Published by EH.NET (January 2002)

Thomas S. Wermuth, Rip Van Winkle’s Neighbors: The Transformation of Rural

Society in the Hudson River Valley, 1720-1850. Albany, NY: State University

of New York Press, 2001. vii + 184 pp. $17.95 (paper), ISBN 0-7914-5084-8.

Reviewed for EH.NET by Donald Parkerson, Department of History, East Carolina


Rip’s New World

When Rip Van Winkle stumbled out of the Catskill Mountains following an

afternoon of heavy drinking and an unexpected twenty-year nap, he discovered a

world that was very different from the one he had left behind. His little

village of Sleepy Hollow had been “a peaceful spot”(p. 1). But now things were

different, “the very character of the people seemed changed. There was a busy

bustling, disputatious tone about it, instead of the accustomed phlegm and

drowsy tranquility” (p. 1). While Thomas Wermuth notes that Rip’s vision of the

Hudson Valley in the eighteenth century was clearly a romanticized one, “he was

essentially correct” (p. 2) in his observations of profound change by the

beginning of the nineteenth century. It is this complex transformation that is

the centerpiece of Wermuth’s excellent new book.

Wermuth’s study is based on a variety of primary sources from the Hudson Valley

including town records, probated inventories, accounts and wills, assessment

rolls, more than a dozen account and day books, diaries, newspapers and

letters. His careful use of these and other documents as well as a variety of

secondary sources provides the reader with a rich and textured portrait of

social and economic change in this region during the early years of the market


In Rip Van Winkle’s Neighbors Wermuth devotes three chapters to the

social, political and “rural economic culture” of the region prior to the

American Revolution, one chapter to the changes endured by Winkle’s neighbors

during the Revolution (“We Are Daily Alarmed and Our Streets Filled with Mobs”)

and three chapters to the impact of the market economy on the people of the

mid-Hudson Valley to 1850.

Wermuth places his research in historiographical perspective by reviewing the

debate concerning the onset of rural capitalism. While debunking the myth of

the “happy yeoman” who was self sufficient, independent and lived free of

government authority, he also argues that Rip’s neighbors were not full-blown

capitalists. He notes that previous studies of the “economic behavior of farm

households” have relied on farm daybook records that are more representative of

“busy, successful men” (p. 93). In order to develop a more accurate portrait of

“the multitude of smaller farmers,” Wermuth examines a number of shopkeepers’

accounts such as those of Abraham Hasbrouck of Kingston Landing, New York. He

sampled Hasbrouck’s books from 1799, 1820 and 1839 and then linked these

records to census and tax returns in order to understand the social background

of his farming customers.

Wermuth concludes that in 1799 only about 12 percent of these farming people

were “market producers” (p. 103).
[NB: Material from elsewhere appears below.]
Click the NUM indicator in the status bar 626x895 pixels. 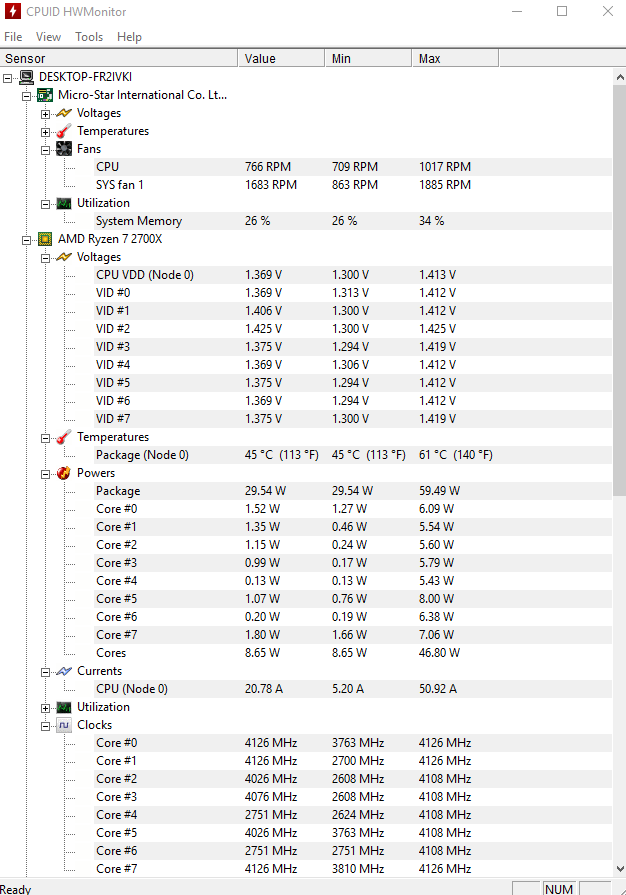pos(560,888)
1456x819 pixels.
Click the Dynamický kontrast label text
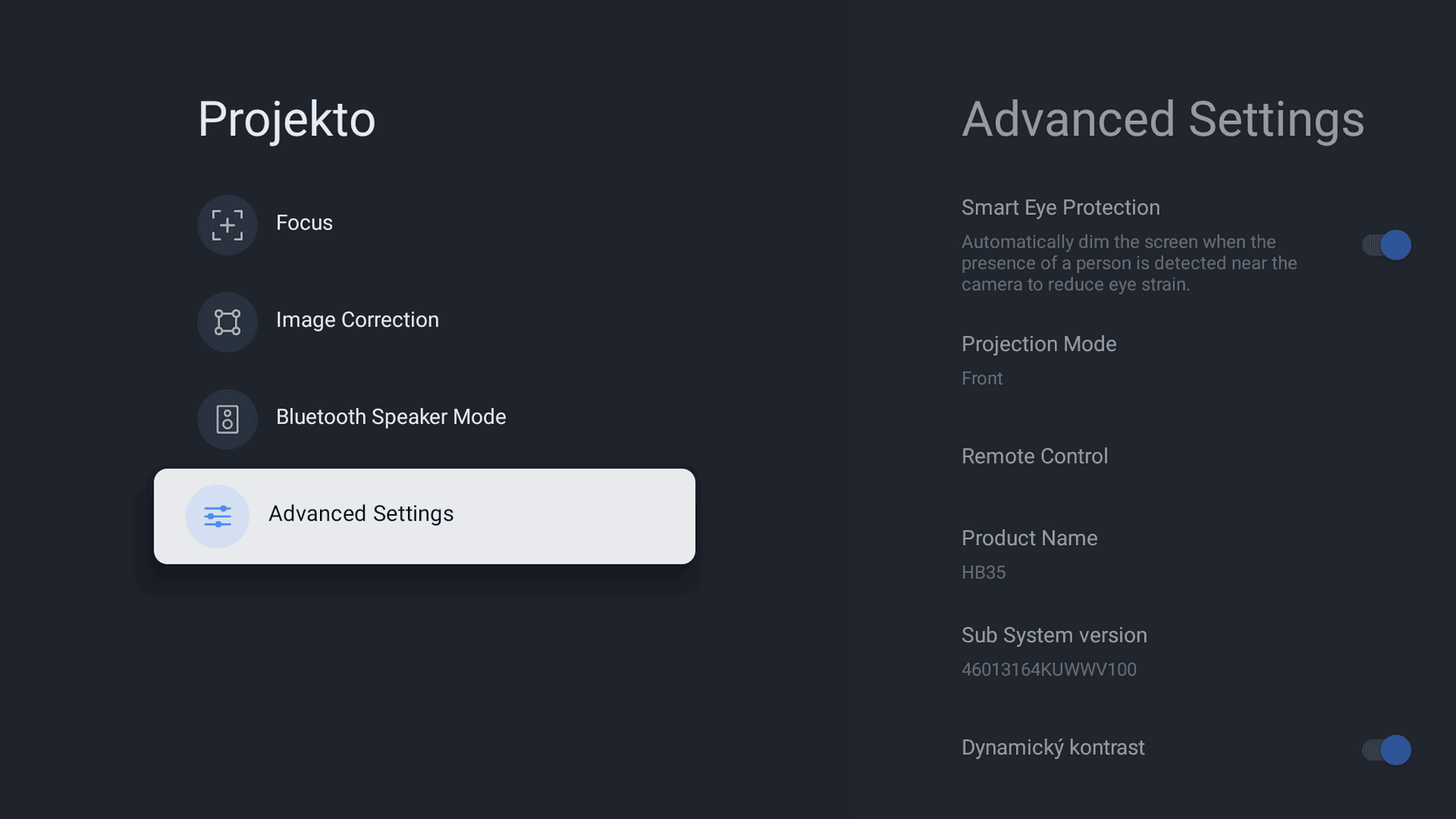click(x=1052, y=748)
By 1820, however, the forces of the market

economy had begun to impact the valley. By then, the more successful,

large-scale producers had entered the marketplace as commercial farmers but

ordinary farmers typically had not increased their agricultural output. Rather

they entered the market obliquely through the production of non-agricultural

products such as barrel staves that they bartered for textiles, hardware and

cheap consumer goods.

By 1839 canals and roads in the region provided new market opportunities for

valley farmers but they also brought stiff competition for those markets from

the west and north. As a result, van Winkle’s neighbors altered their

production as they searched for a market niche. Some farmers shifted their

production from wheat to livestock because of the competition of cheaper wheat

from the Ohio Valley and Midwest. Others virtually abandoned the production of

wool in favor of dairy products as a result of the increasing dominance of

woolgrowers and textile manufacturers from New England.

Although their production changed significantly over the years, Wermuth notes

that these changes allowed valley farmers to maintain a degree of independence

from the wage labor and rural outwork that had become a way of life for many

New England farmers. By specializing in market products that they could produce

themselves, their farms remained the center of their economic activity and

mediated some of the harsher consequences of the market economy.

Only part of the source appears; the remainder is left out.